-- BEGIN PASSAGE SHOWN --

# Need good advice: this is what I have to do(with pics)



## MtlMan (Sep 8, 2005)

My family owns 3 triplex and this year our cost for snow removal went up 50% to 600$ per place(1800$/year), so now it's starts making sense to remove the snow myself since there is only one company in the area who will do this job and the owner already advised us that if the cost of fuel goes back up he will bring his prices up again.

Right now all I have access to is a 198X 8hp-26" snow blower that works like a charm but I'm only keeping it as a plan B. My friend has a clean 94 yukon 1500 with a fisher 8.6 for sale that I could get for 4K but I'm thinking I might need some kind of bigger snowblower instead because I'm not sure I can manage 120"+ of snow with a truck.

I have to do this triplex on the left side only, there is 5-6 parking spaces in the back and no place to put the snow except for the front lawn:










For this one I have to do the parking on both sides witch are the same:


----------



## Farm Boss (Jan 20, 2007)

Is your time for doing the snow removal all yr, buying equipment and all the other expences less than the 1800 bucks it would cost you? Seems like it would almost be cheaper to hire out.


----------



## MtlMan (Sep 8, 2005)

The expences went up big time this year(tax, snow, grass) so I decided I may cut the grass and remove the snow to save a good 5000$+. I have the time to do it anyways...


----------



## plowtime1 (Nov 1, 2007)

I agree with farmboss here, If you decide to do your own work,consider purchasing a skid steer to stack snow. good luck


----------



## TREMEK (Sep 16, 2008)

Sounds like you want to do the plowing your self. If so Go for it. but take this into consideration as well

$4000 For the truck + $275 QC Plates Say $200 Insurance $150 Gas Per year 

So Total $4625 With out any repairs.

-- END PASSAGE SHOWN --
-- BEGIN SUPPLIED DATA --

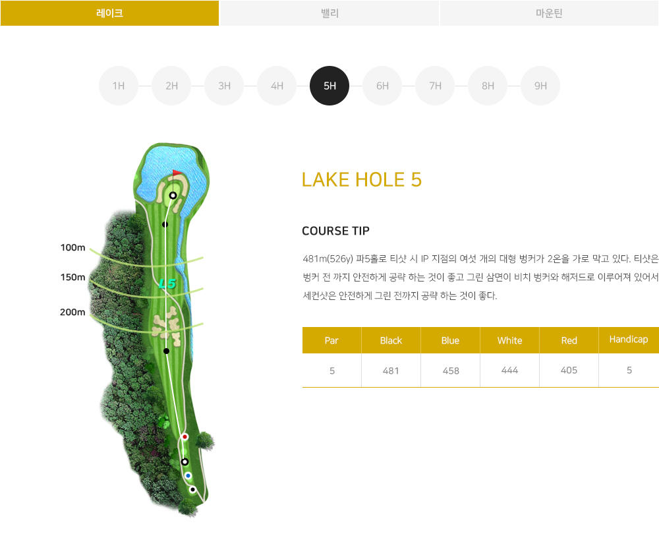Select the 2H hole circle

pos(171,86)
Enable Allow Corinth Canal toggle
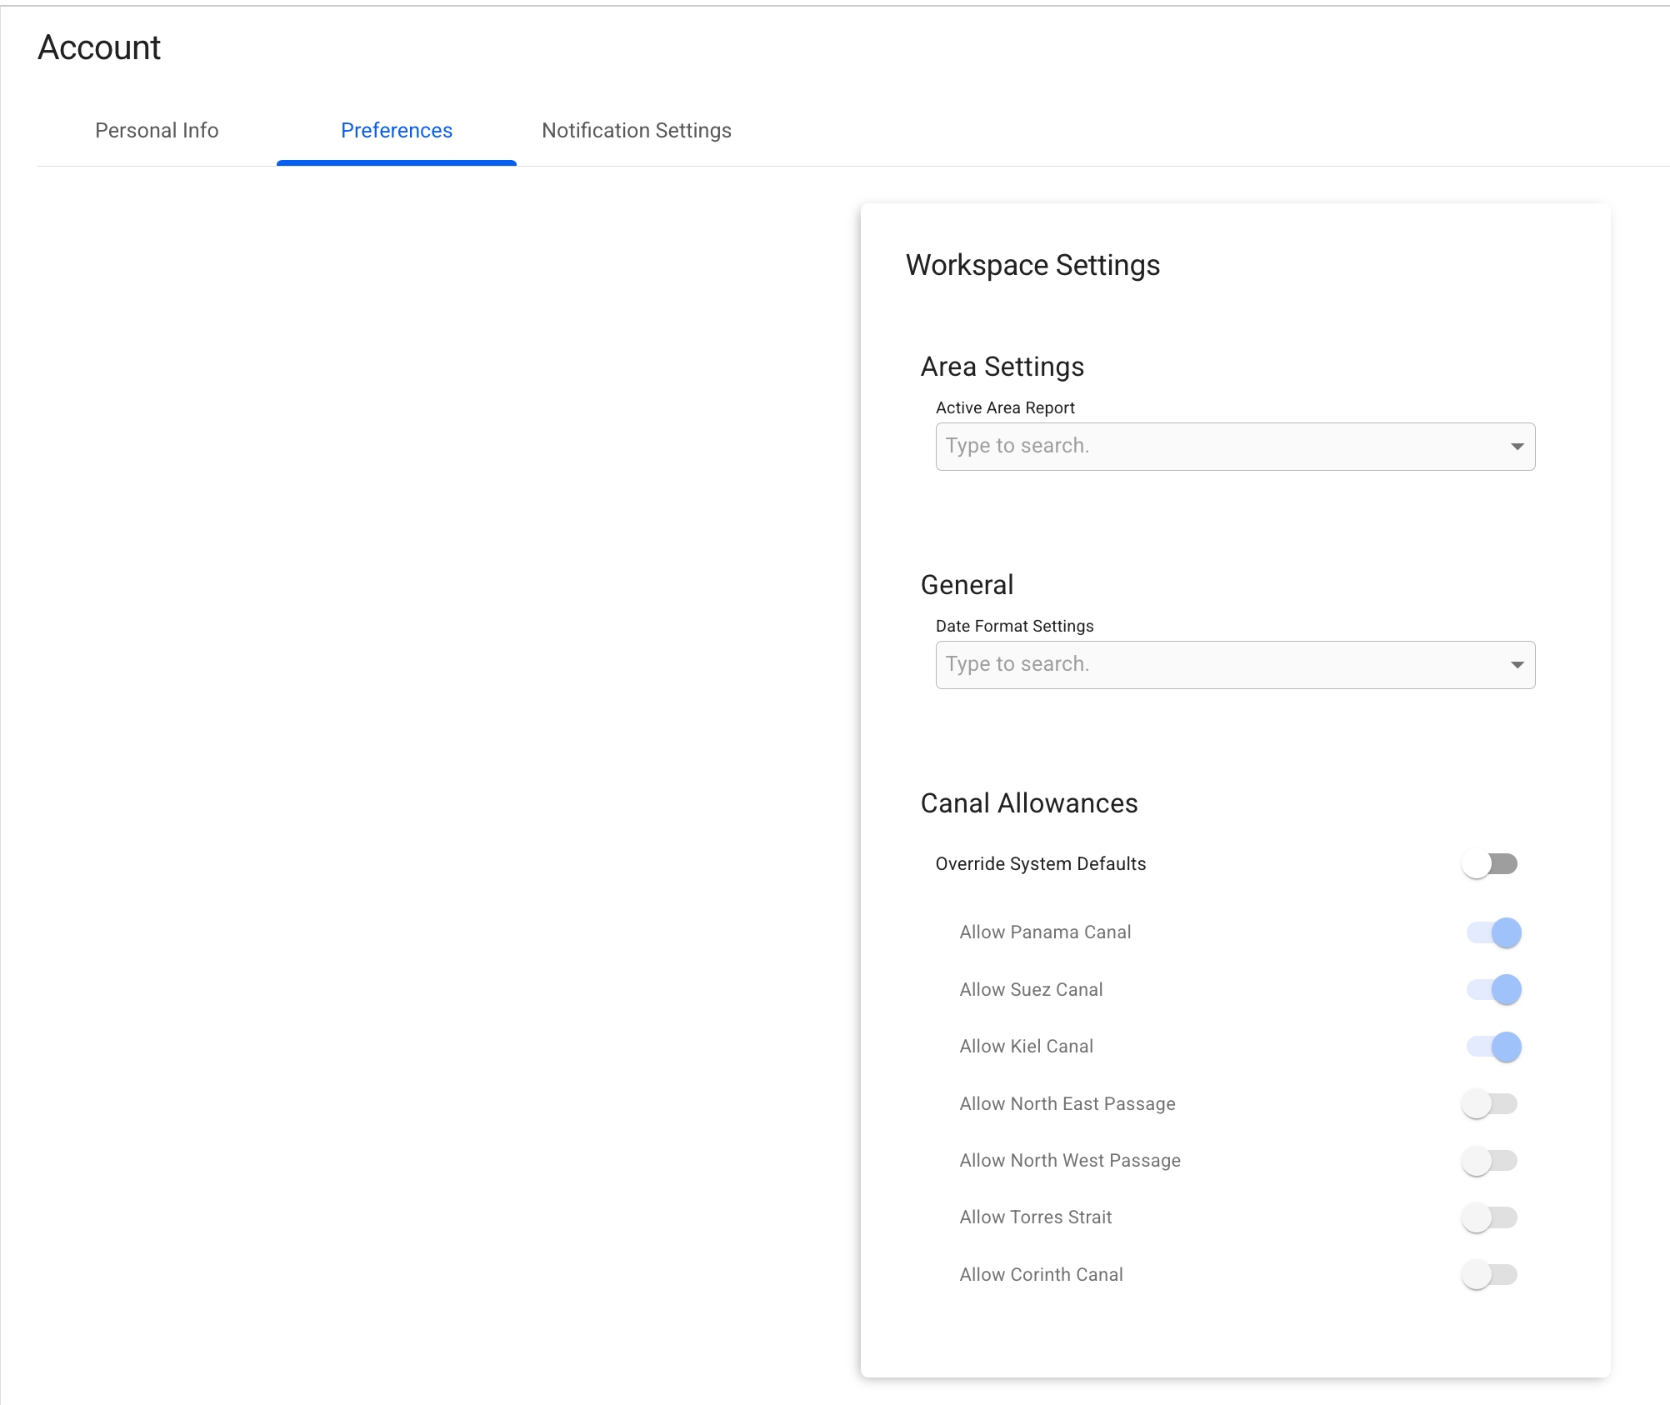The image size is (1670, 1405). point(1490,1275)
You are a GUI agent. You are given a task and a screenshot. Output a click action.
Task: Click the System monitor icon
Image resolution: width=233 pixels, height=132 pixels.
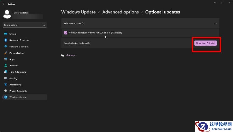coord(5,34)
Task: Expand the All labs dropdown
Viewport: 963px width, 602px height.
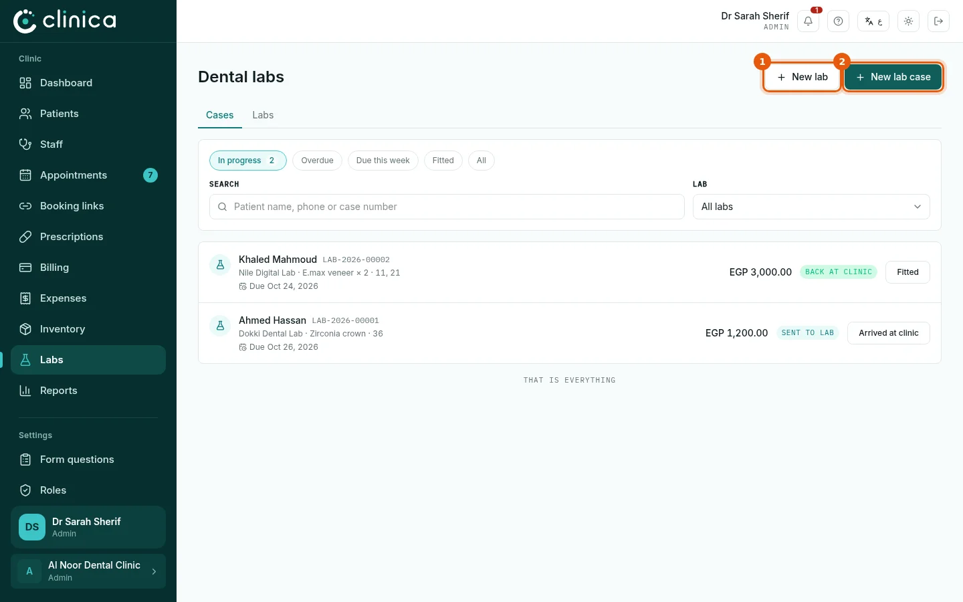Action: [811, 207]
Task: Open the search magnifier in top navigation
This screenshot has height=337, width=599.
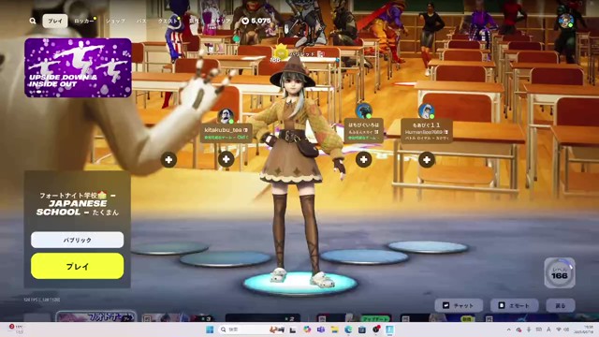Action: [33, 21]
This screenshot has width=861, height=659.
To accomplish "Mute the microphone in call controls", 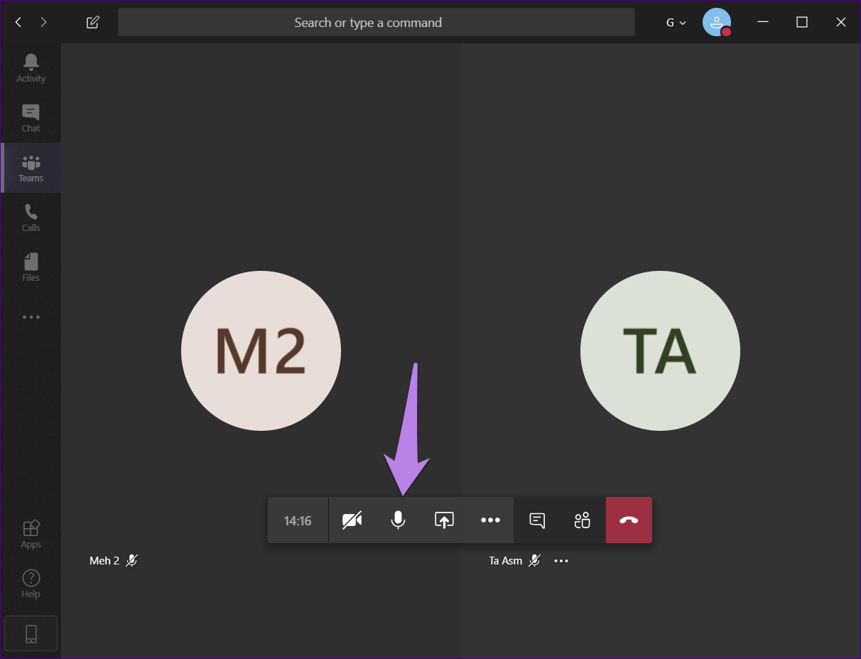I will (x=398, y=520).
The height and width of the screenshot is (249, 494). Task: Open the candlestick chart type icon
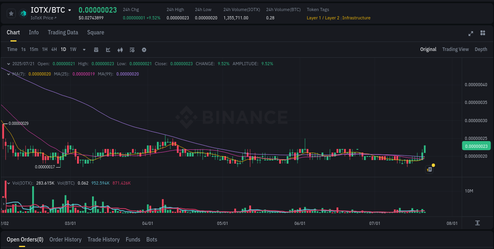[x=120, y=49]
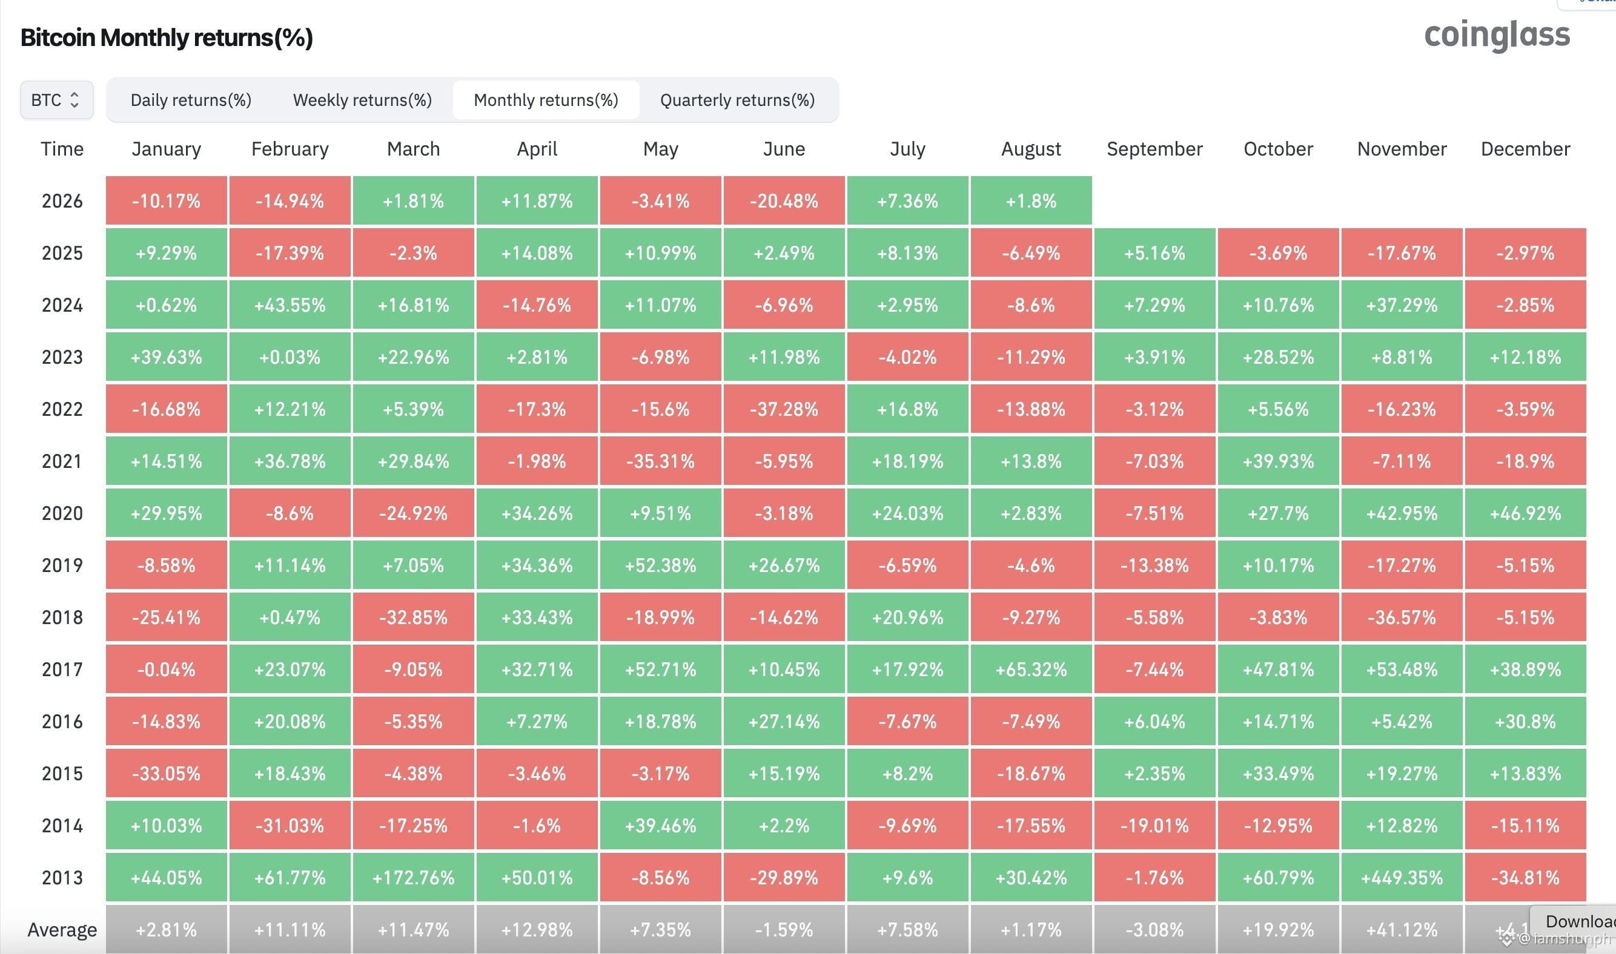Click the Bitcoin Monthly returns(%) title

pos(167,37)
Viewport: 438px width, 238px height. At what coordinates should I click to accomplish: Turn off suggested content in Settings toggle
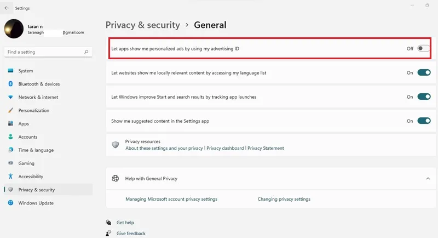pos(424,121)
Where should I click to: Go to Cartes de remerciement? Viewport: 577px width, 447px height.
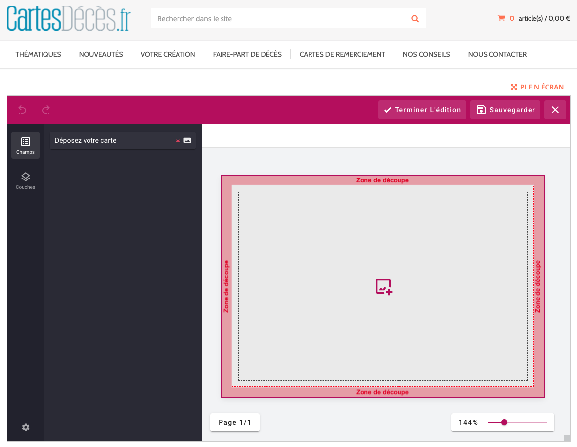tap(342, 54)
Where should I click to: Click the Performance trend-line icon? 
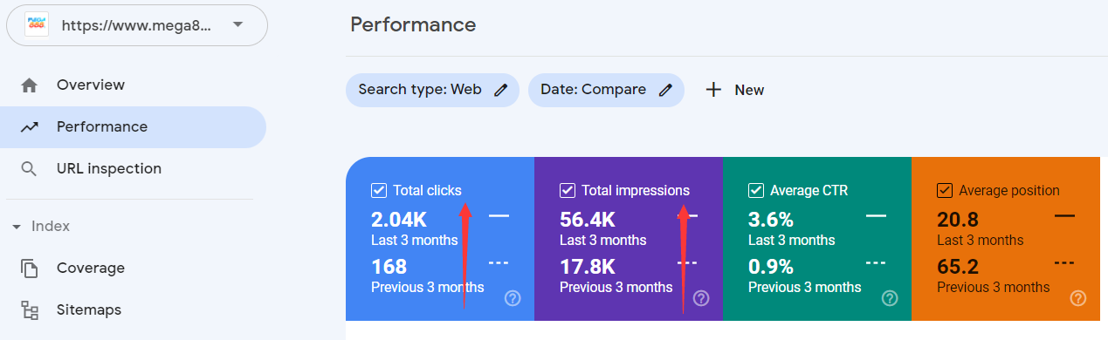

-- END SUPPLIED DATA --

TASK REQUIREMENTS:
1) Copy the snow removal thread from "The expences went" to "do it anyways...", renaming "grass" to "lawn" throughout.
2) Go on with the snow removal thread from the point at which it ends.
This material comes from a different source.

EXERCISE RESULTS:
1)
The expences went up big time this year(tax, snow, lawn) so I decided I may cut the lawn and remove the snow to save a good 5000$+. I have the time to do it anyways...

2)
Are you in the west island. the streets look familiar. Im in the West island if your close and ever get stuck i could help you out.


----------



## MtlMan (Sep 8, 2005)

Hi Tremek, are you the tremek from montrealracing.com? Yes I'm in the west island, the street is chateau-pierrefonds...

I have a X plate(dealer plate for you non quebec folks) so I wouldn't pay any tax, plates or insurance on the truck. 

I'm also looking at other options, not just a truck...I don't mind if I have to be outside and brave the elements.


----------



## TREMEK (Sep 16, 2008)

MtlMan;634157 said:


> Hi Tremek, are you the tremek from montrealracing.com? Yes I'm in the west island, the street is chateau-pierrefonds...
> 
> I have a X plate(dealer plate for you non quebec folks) so I wouldn't pay any tax, plates or insurance on the truck.
> 
> I'm also looking at other options, not just a truck...I don't mind if I have to be outside and brave the elements.


Yes Thats me. Former owner of Tremek.com. i new it was familiar. X plate your lucky man  You Could use an ATV with a plow. But dont try to drive that on the road here. Believe it or not a friend of mine use to hand shovel a lot bigger then that.


----------



## MtlMan (Sep 8, 2005)

Hehe what a small world, this is your friendly moderator RWDLover1

I could actually leave a ATV there but I'm scared that at one point I just end up with a big wall of snow...pushing the snow in the middle on the front lawn is not really an option. I don't want to destroy the grass.


----------



## TREMEK (Sep 16, 2008)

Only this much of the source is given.